Final answer:
The tangent to the curve y=e^{2x} at the point (0,1) meets the x-axis at the point (-1/2, 0). To determine this, the derivative of the curve was used to find the slope of the tangent, which was then used to find the tangent line equation. Setting the y-coordinate to zero gave the x-intercept of the tangent line.
Step-by-step explanation:
The student is asking about the point where the tangent to the curve y=e^{2x} at the point (0,1) intersects the x-axis. To find the point of intersection, we first need to determine the slope of the tangent to the curve at that point. The slope of a curve at a specific point is given by its derivative at that point.

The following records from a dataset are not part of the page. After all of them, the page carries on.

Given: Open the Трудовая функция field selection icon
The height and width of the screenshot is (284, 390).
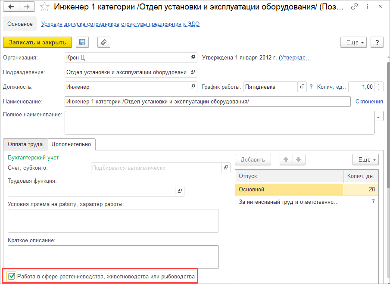Looking at the screenshot, I should (180, 191).
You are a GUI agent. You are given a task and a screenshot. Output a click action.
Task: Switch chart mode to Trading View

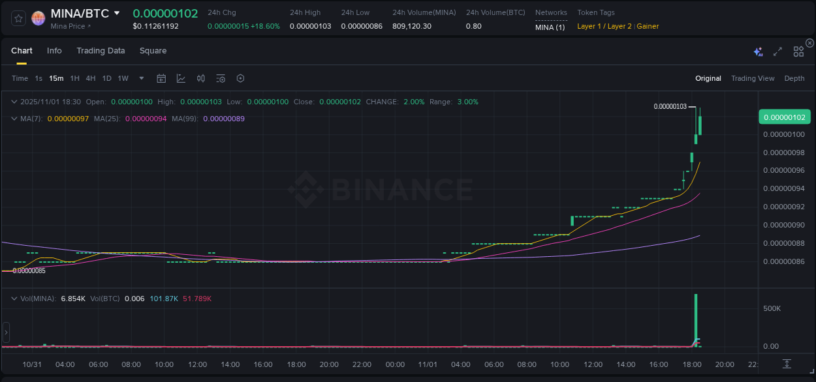(x=753, y=78)
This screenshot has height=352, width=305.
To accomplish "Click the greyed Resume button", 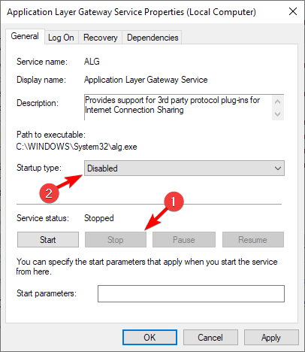I will click(253, 240).
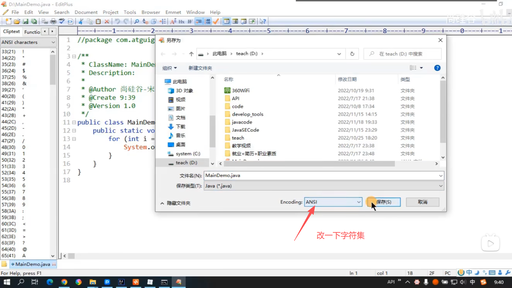Click the Hex Viewer toolbar icon
The width and height of the screenshot is (512, 288).
pos(181,21)
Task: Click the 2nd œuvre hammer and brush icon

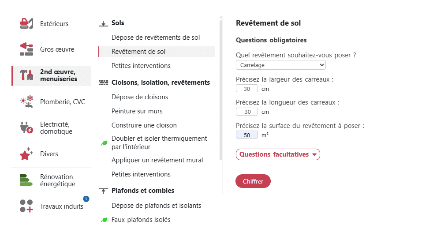Action: point(27,75)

We can calculate the derivative of y=e^{2x} as follows:
y' = d/dx (e^{2x}) = 2e^{2x}.
At the point (0,1), the slope of the tangent is therefore y'(0) = 2e^{2(0)} = 2.
The equation of the tangent line can be written in the slope-intercept form as:
y = mx + c,
where m is the slope and c is the y-intercept. Since the line is tangent to the curve at (0,1), the point (0,1) lies on the line, which gives us the equation:
y = 2x + 1.
To find the x-coordinate of the point where this line meets the x-axis, we need to set y to 0 (since any point on the x-axis has a y-coordinate of 0) and solve for x:
0 = 2x + 1,
x = -1/2.
Therefore, the tangent meets the x-axis at the point (-1/2, 0).